Path	Sequence of XML tags separated by `/` defining the nested tag where data for the current level starts. It will be prepended to all XML paths in the `FIELDS` list that do not start with `/`. See About XML paths.
Filter	If specified, a Filter for one or more Outputs. This is a Boolean expression to detect variant records within an Output. The filter must evaluate to `True` for the record to be output.

Options

Parameter	Description
Limit records	If selected, limits the number of records read.
Produce file name field	If selected, the file name will be output as a record field.
Output full path	If Produce file name field is selected, optionally outputs the entire path to the record file name field.
Output URI path	If Output full path is selected, express path as a Uniform Resource Identifier (URI).
Field name	If Produce file name field is selected, name of the column to be used for the file name. This is optional and defaults to `FILENAME`.
Field size	If Produce file name field is selected, size of the field to be used for the file name. This is optional and defaults to `255`.
Validate XML	If selected, validates the XML document against any DTD or Schema referenced in the document.
On XML error	If Validate XML is selected, action to take upon detecting an error in the XML input. Options are Fail project (default) and Isolate error to file.
Use namespaces	If selected, causes Analyzer to retain variant prefix/namespace mappings.
Entity map	If defined, a map from external entity URLs referenced in the XML document to local files containing those entities, used to resolve external DTDs and schemas that are unavailable at their original location. A map entry contains a From (the URL found in the document) and a To (a file path or new URL).
Namespace map	If Use namespaces is selected, mapping between Prefix and URI values.
Error handling	Configures how errors in the input data will be handled: Ignore error: accept the record and ignore the error. Issue warning: accept the record but send a warning to the Message Viewer and/or Error Report connector.
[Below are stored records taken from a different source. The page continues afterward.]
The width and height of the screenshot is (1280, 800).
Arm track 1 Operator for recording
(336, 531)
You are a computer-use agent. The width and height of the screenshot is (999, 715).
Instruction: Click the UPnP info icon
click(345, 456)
Reject record: reject the record and send a warning to the Message Viewer and/or Error Report connector. Abort project: abort the project.
Parsing errors	Specify how to handle input containing invalid XML that cannot be processed. The Issue warning option is not available for this type of error.
Conversion errors	Specify how to handle input data that cannot be correctly converted to its specified data type (such as converting "Jane Smith" to a Date).
Truncation errors	Specify how to handle input with truncated field values (such as storing "John Smithson" in a Unicode(1) field).
Missing fields	Specify how to handle input with fields that are missing or contain empty values.
Extra fields	Specify how to handle input with extra elements that are not defined in the tool's configuration.
Send errors to Message Viewer	If selected, all error types configured to either Issue warning or Reject record will send warnings to the Message Viewer. The Report warnings option must be selected on the Execution tab.
Send errors to Error Report connector	If selected, creates an E "Error Report" output connector. All error types configured to either Issue warning or Reject record will send detailed error messages to that connector. Attach a downstream Data Viewer or other output tool to review these messages.

Configure the XML Input2 tool

The procedure for configuring an XML Input2 tool depends on the data source.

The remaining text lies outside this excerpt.